Di seguito proponiamo un brano tratto dal libro “Fratel Ettore. Una vita per gli ultimi” di Luciano Moia.
Moia, Fratel Ettore. Una vita per gli ultimi, Edizione Camilliane, Torino, 2004, pp.134
«San Camillo non si tocca». I mussulmani alleati di Ettore.
Tra i pochi che evitano teorizzazione astruse e corrono in aiuto degli immigranti c’è come al solito fratel Ettore. Fin dalle prime settimane di occupazione il camilliano guida le sue truppe di volontari nell’edificio di Città Studi con un fornito apparato logistico di soccorsi.
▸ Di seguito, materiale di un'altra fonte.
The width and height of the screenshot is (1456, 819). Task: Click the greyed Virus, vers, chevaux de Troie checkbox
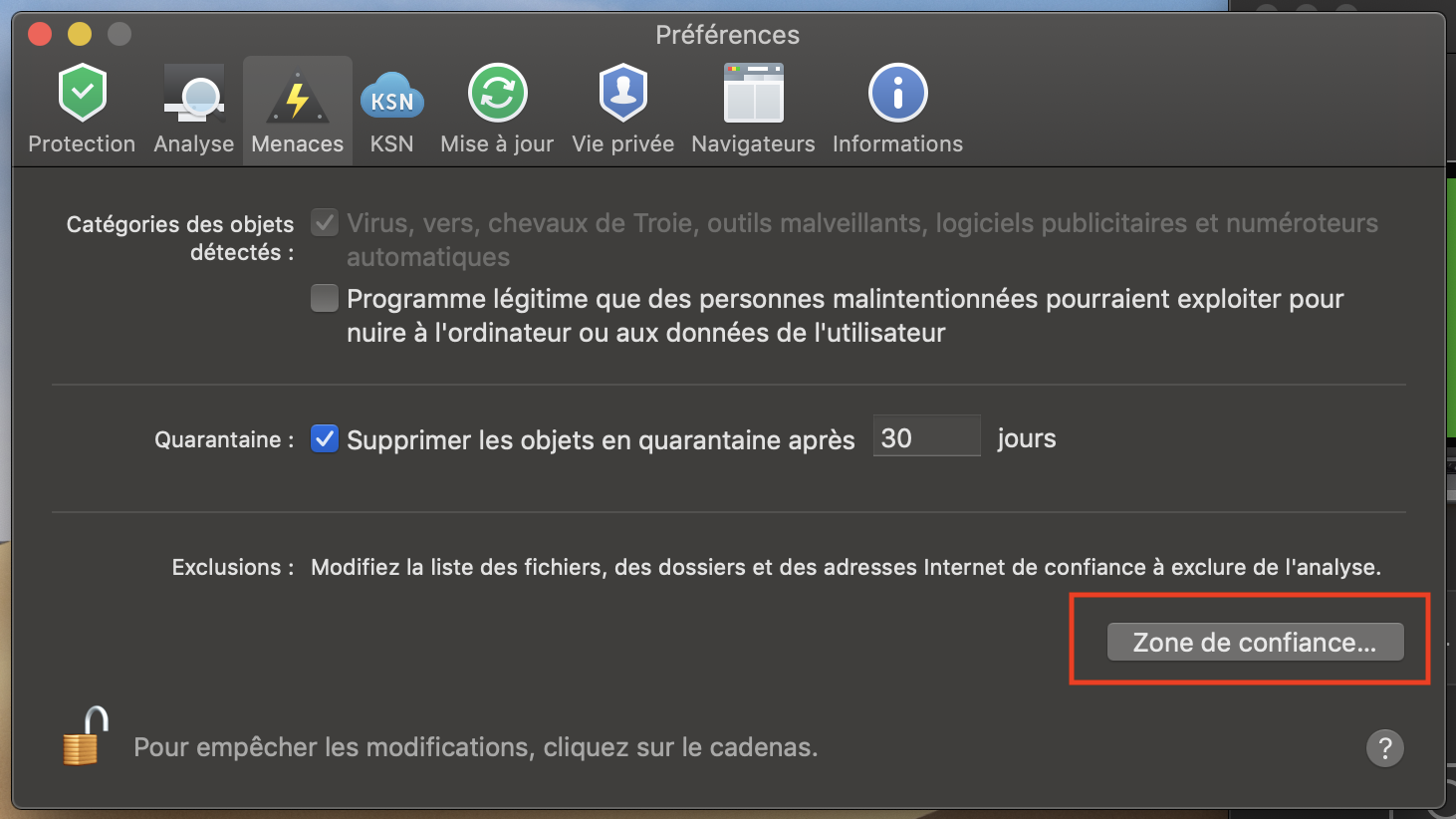point(325,222)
Assi, attrezzi da lavoro, mattoni e tegole per riparare i tetti, le finestre, le porte. Pentoloni di pastasciutta e sacchi di pane per rendere un po’ di giustizia allo stomaco. Materassi e coperte per dimenticare gli scatoloni.
In breve l’amico dei barboni diventa anche il leader infaticabile e premuroso di cascina Rosa. Tutti gli immigrati imparano a conoscere e ad apprezzare il frate con la croce rossa che soffre e suda con loro senza imporre nulla e senza pretendere niente in cambio.
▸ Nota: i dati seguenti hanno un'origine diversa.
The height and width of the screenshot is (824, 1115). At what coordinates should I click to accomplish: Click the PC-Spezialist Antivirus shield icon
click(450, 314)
Qualcuno, anche all’interno della Giunta comunale, arriva a chiedersi se è giusto che il camilliano fornisca aiuta ai protagonisti di un’occupazione abusiva altri lanciano le solite accuse di solidarietà opportunista e di forzato proselitismo religioso. Nulla di più falso. Tra i quattrocento extracomunitari, tutti musulmani, nessuno si lamenterà mai per non richiesti tentativi di evangelizzazione da parte di fratel Ettore.
Anzi, nel settembre ’90, dopo il secondo sgombero della cascina di Largo Murani – il primo nell’ottobre dell’anno precedente da parte della vigilanza urbana non aveva sortito gli effetti sperati dal Comune visto che nel giro di pochi giorni la cascina era stata rioccupata – il portavoce degli extracomunitari, riconosce che «il più attento ai nostri problemi, l’unico che ha sempre dato una mano in modo disinteressato, è stato fratel Ettore».
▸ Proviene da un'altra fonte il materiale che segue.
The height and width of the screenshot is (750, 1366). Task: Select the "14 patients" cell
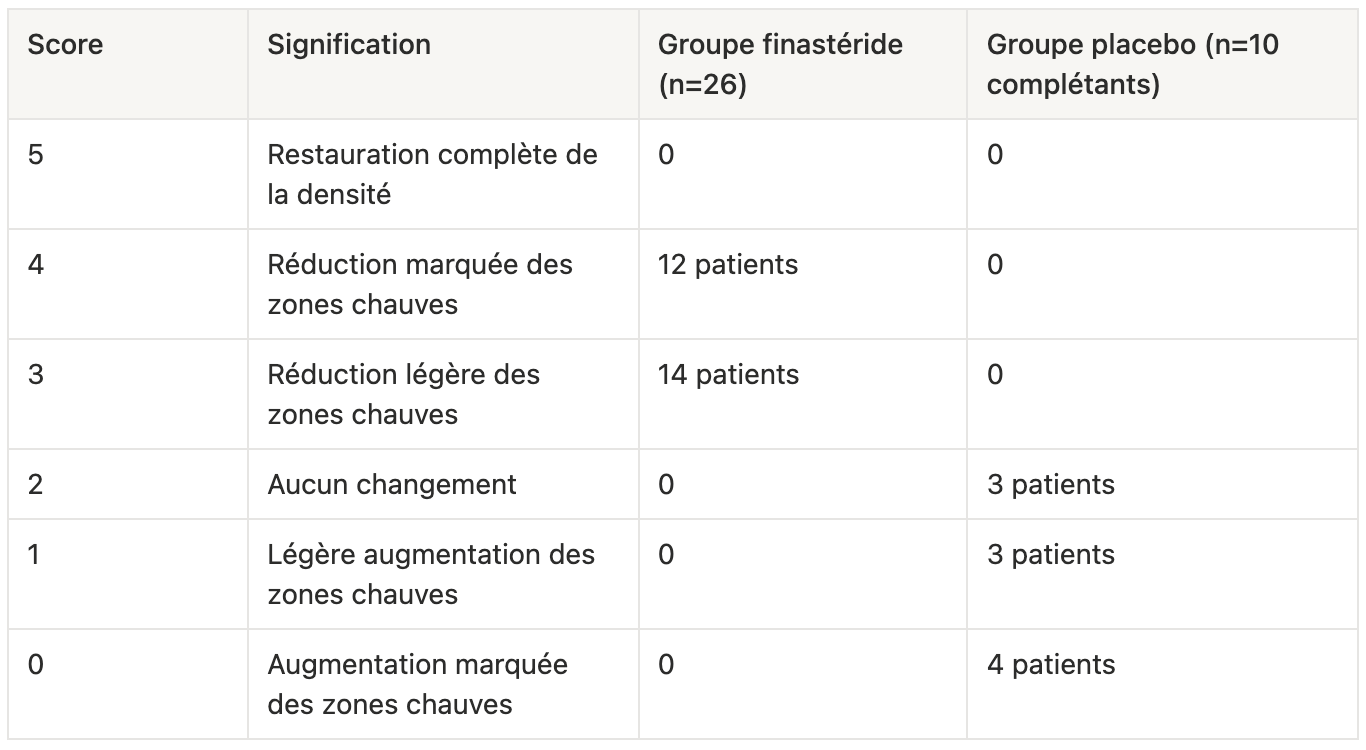point(728,375)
[…]Nei locali della casa occupata i volontari di una delle associazione più politicizzate si imbattono nei volontari di fratel Ettore che già da settimane hanno organizzato la macchina dei soccorsi, ripulito i locali, sistemato al meglio qualche decina di brande. Con le assi, gli attrezzi di lavoro e gli altri materiali indispensabili il camilliano ha voluto anche un segno della sua presenza. Un grande quadro di San Camillo che ha subito appeso al cancello della cascina. Nessun tentativo di proselitismo, soltanto un simbolo per indicare che là dentro si tenta di alleviare la sofferenza con le stesse armi impiegate cinque secoli fa dal Santo abruzzese: amore, carità, dedizione totale di sé. I musulmano hanno capito che hanno dato il loro benvenuto anche a San Camillo.
[…]«Ho in tasca il lascia passare dei miei superiori. Mi hanno detto: “Ettore, fai quello che devi fare”. E la mia missione è qui, tra questa gente, a lottare e a soffrire con loro. A gridare al mondo dei potenti quando è grama ed impossibile la loro vita. Questa gente sta peggio dei cani. Gli animali hanno cliniche specializzate, canili e veterinari che si occupano di loro. Trattiamo questi fratelli almeno come i cani».
Parole dure, sferzanti, senza compromessi. Come la vita di trincea che il camilliano ha scelto di donare agli ultimi. Non solo barboni, non solo ammalati psichici, non solo immigrati.